The term was introduced in April 2011 when, due to as a direct result of pressure from the USA's Alcohol & Tobacco Tax and Trade Bureau (TTB), Irish Distillers (a subsidiary of Pernod Ricard) agreed to drop the term pure pot still Irish whiskey, which the company had previously been using, from its Red Breast whiskey's label (and their other pot still whiskies such as Green Spot).
The previous nonsensical term 'pure' was used for Irish whiskies originating from a single distillery but following the TTB's ban of the use of the term, these whiskies are now more sensibly labelled Single Pot Still Whiskey.
Although the term Single Pot Still Whiskey is particularly identified with Irish Distillers' Midleton Distillery in County Cork, numerous other Irish distillers such as Teeling in Dublin are now producing and marketing this style of spirit.

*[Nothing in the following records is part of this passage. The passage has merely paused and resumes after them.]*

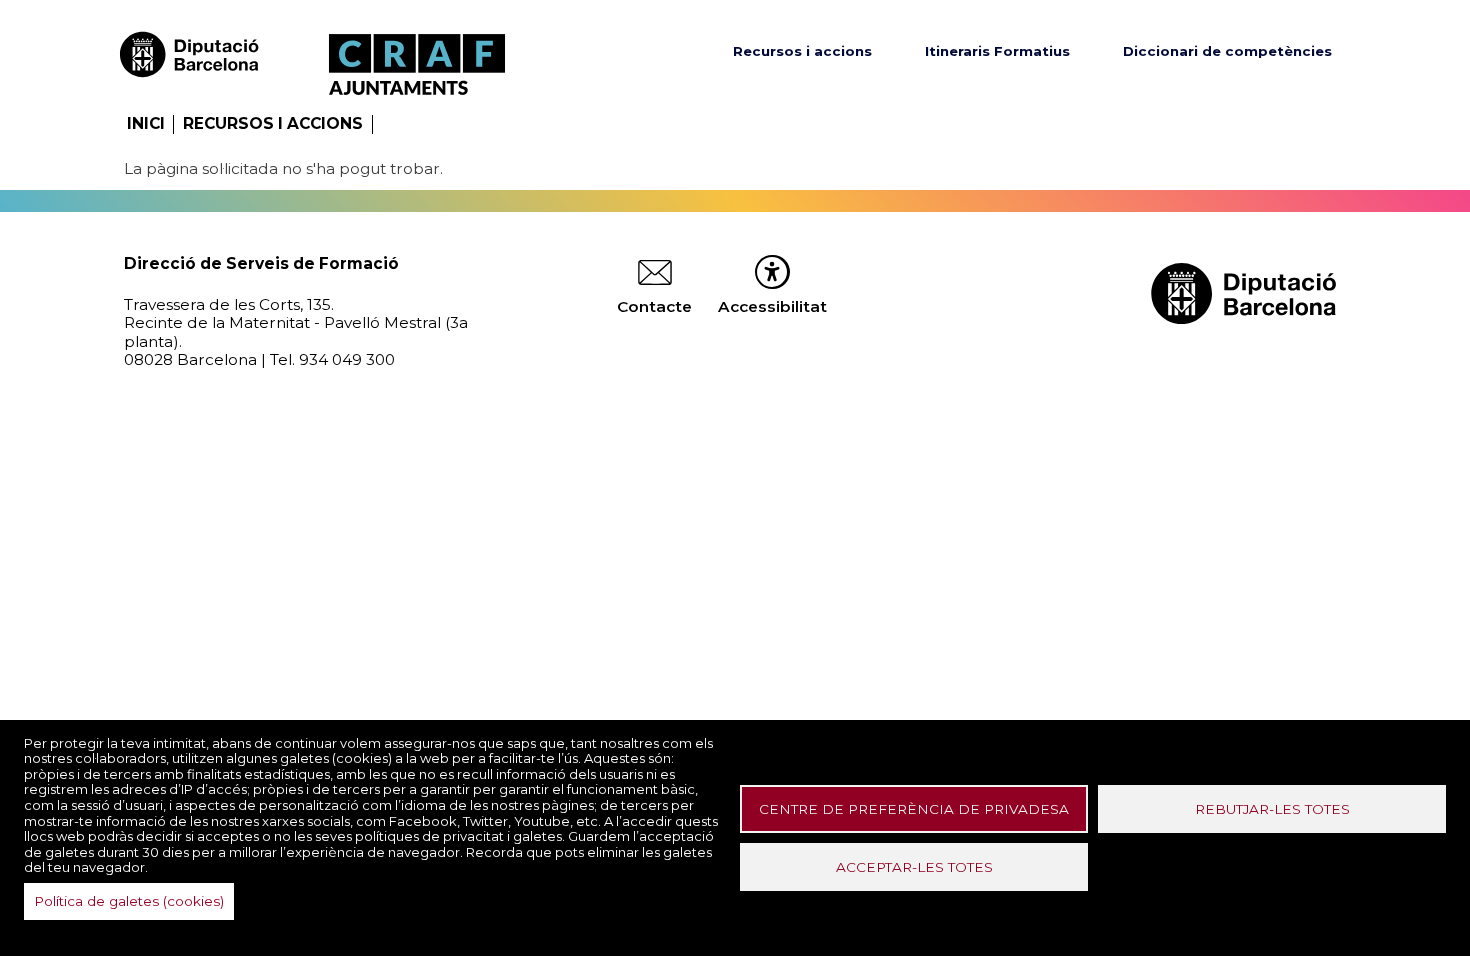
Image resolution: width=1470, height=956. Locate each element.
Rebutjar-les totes (1272, 809)
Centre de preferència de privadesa (914, 809)
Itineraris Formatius (997, 51)
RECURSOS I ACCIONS (273, 123)
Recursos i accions (802, 51)
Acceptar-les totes (914, 867)
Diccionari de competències (1227, 51)
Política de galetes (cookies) (129, 901)
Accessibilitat (772, 306)
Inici (146, 123)
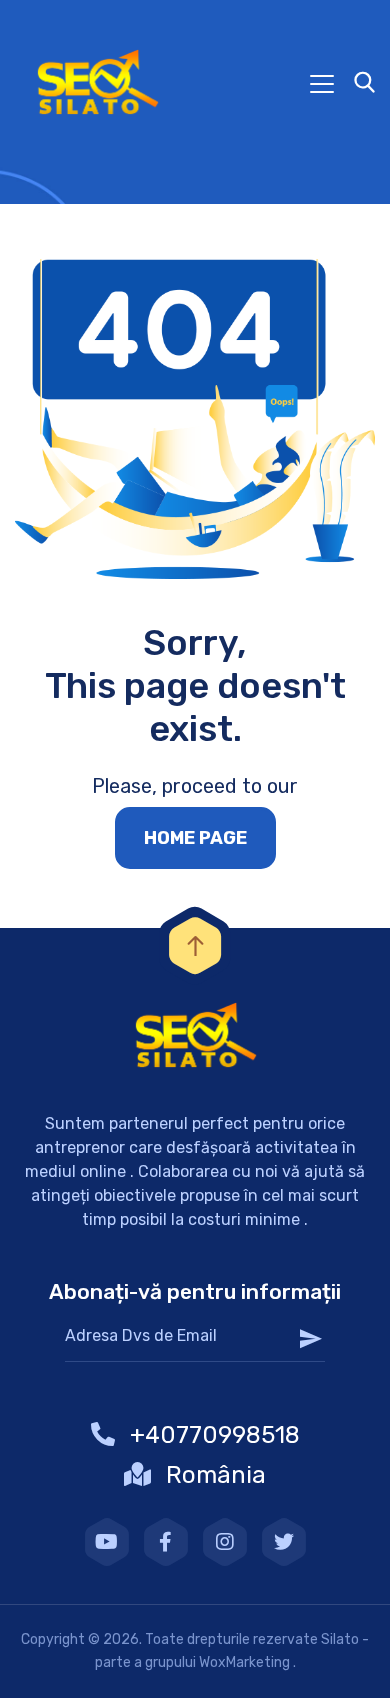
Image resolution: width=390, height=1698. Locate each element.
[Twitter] (284, 1542)
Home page (195, 838)
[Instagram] (225, 1542)
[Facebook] (166, 1542)
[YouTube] (107, 1542)
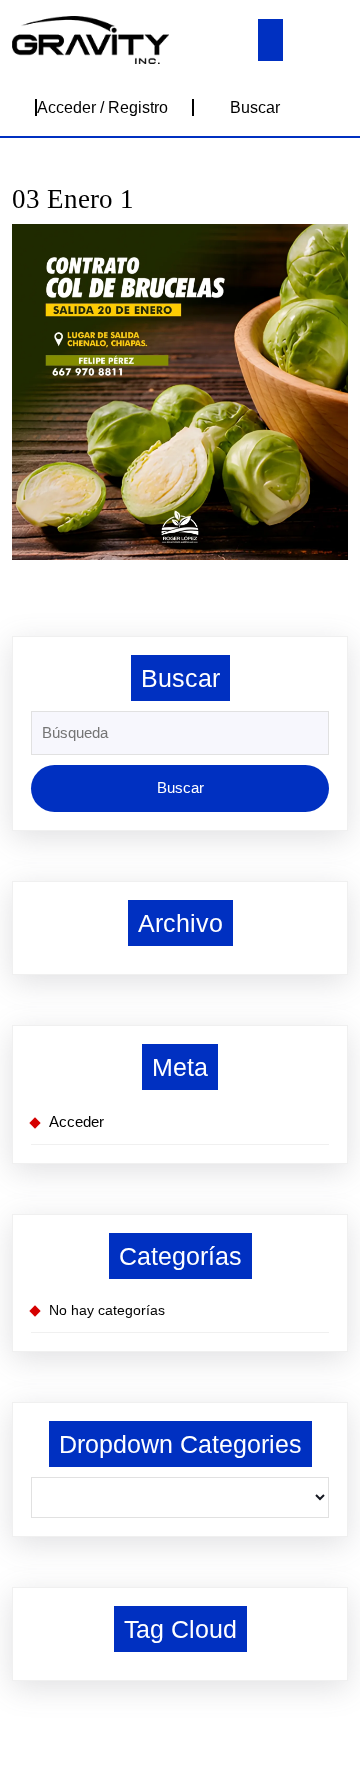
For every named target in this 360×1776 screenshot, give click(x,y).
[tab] (270, 40)
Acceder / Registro (102, 107)
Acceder (76, 1121)
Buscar (255, 107)
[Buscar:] (180, 738)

Single pot still whiskey contains varying proportions of malted and unmalted barley whereas more commonplace 'single malt whiskies' are made solely using malted barley. It is the use of unmalted or 'green' barley that sets this whiskey apart and it was only introduced in the 1800s by Irish distillers seeking to reduce the amount of tax they were paying on malted barley, a tax that had seen dramatic increases at the time.